I missed seeing more live performance incorporated into the show, and I heard there was beer on the crowded opening night, which would have taken Land of Riches over the top. The partnership with the public museum and local universities must have required serious diplomacy and planning but the outcome was extraordinarily polished and coherent. Amenta has been behind some of the ACTIVESITE events in town but is now on his own, and I’m looking forward to what he transforms next.
The only bad news about Michigan: Land of Riches is that it closed Saturday afternoon.
The Rapidian, a program of the 501(c)3 nonprofit Community Media Center, relies on the community’s support to help cover the cost of training reporters and publishing content.
We need your help.
If each of our readers and content creators who values this community platform help support its creation and maintenance, The Rapidian can continue to educate and facilitate a conversation around issues for years to come.

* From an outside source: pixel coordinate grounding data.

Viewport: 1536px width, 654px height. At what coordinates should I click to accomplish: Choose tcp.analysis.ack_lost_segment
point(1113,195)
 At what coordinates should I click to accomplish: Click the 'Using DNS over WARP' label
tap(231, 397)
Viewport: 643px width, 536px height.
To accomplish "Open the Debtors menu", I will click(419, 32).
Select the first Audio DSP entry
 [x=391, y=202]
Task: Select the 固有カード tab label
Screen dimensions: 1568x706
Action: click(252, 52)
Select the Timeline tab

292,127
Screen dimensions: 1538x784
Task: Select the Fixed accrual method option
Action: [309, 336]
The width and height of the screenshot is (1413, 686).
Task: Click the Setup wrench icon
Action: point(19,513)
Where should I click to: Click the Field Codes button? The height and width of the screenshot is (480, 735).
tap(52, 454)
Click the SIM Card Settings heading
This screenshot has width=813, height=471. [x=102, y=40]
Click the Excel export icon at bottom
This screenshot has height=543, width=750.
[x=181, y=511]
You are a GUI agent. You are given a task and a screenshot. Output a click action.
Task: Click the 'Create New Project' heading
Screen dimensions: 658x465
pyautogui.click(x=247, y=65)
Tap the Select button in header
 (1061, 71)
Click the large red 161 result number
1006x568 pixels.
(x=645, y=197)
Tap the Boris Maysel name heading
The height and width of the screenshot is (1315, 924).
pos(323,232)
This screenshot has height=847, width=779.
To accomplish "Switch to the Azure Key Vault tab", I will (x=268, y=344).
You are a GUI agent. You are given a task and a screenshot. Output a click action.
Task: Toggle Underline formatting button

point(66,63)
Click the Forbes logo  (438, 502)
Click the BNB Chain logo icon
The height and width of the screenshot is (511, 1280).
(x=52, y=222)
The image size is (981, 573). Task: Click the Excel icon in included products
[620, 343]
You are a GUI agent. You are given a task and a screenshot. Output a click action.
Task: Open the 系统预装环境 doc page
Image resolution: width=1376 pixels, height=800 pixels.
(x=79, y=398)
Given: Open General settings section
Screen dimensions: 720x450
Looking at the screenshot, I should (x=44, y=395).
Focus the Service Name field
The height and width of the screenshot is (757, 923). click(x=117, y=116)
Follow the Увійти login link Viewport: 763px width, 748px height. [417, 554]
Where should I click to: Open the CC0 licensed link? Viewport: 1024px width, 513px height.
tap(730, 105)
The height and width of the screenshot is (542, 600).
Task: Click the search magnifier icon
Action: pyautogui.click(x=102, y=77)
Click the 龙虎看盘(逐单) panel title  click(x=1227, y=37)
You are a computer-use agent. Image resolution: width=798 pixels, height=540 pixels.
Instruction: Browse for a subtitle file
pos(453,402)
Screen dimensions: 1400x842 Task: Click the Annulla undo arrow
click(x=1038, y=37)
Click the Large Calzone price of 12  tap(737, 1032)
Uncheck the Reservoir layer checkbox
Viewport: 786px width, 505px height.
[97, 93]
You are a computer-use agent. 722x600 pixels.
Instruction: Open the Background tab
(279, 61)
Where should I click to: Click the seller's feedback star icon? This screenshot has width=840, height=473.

Please support The Rapidian and make a contribution today.
Comments
Austin,
I appreciate what you've got to say about Grand Rapids needing a stronger critical dialogue around the arts. It's something I've been thinking about for a while. I thought you might appreciate this quote from John Bentley Mays, a critic based in Toronto:
"Art criticism is a form of city-building, quite as much as urban design, architecture or community activism. It is a contribution to urban intelligence, a strengthening of the public space in which citizens meet and recognize each other as parts of the civic whole."
Kevin: awesome.
I'm printing that quote and putting it on the fridge.
Thanks for reading -- and let's do it: let's make the Rapidian the place for it. We could blow up the Opinion section with actual opinion.
A
Austin,
We should have coffee sometime and chat about blowing up the opinion section. Shoot me an e-mail ([email protected]).
Well done . . . the impact,however, is that now I'm frustrated that I missed it! Well, in a "land of riches" I guess there will be new opportunities . . . I look forward to reading more and thanks for the commentary, Austin.
I have had several conversations with the press and mlive staff and it comes down to money. They do not believe that there is enough interest in visual art and design reviews to generate the readership/traffic to pay for the position.
My thought, and this is coming from a Village Voice alum: the city needs a decent alternative weekly. The Chicago Reader, Time Out NYC, The Stranger...I mean, THAT'S what I want to read.
The city used to have a weekly newspaper, "The Interpreter," years ago -- maybe 1960s-1970s - which was really critical of many City Hall decisions and other community happenings. I think George Welsh, now long gone, was instrumental in the publication of an alternative newspaper as well. As for the exhibit at the Museum, let's hope the ideas generated by visitors to The Land of Riches provide some great suggestions. It's such a great place with great "stuff" to be wasted as a storage facility. I personally think it'd be a great meeting place for community engagement-type meetings, such as the Festival and parade planning meetings, monthly meetings for GR Historical Society and the GR Historical Commission, guest speakers, etc. and any event that celebrates the vibrancy of our great city - past, present and future.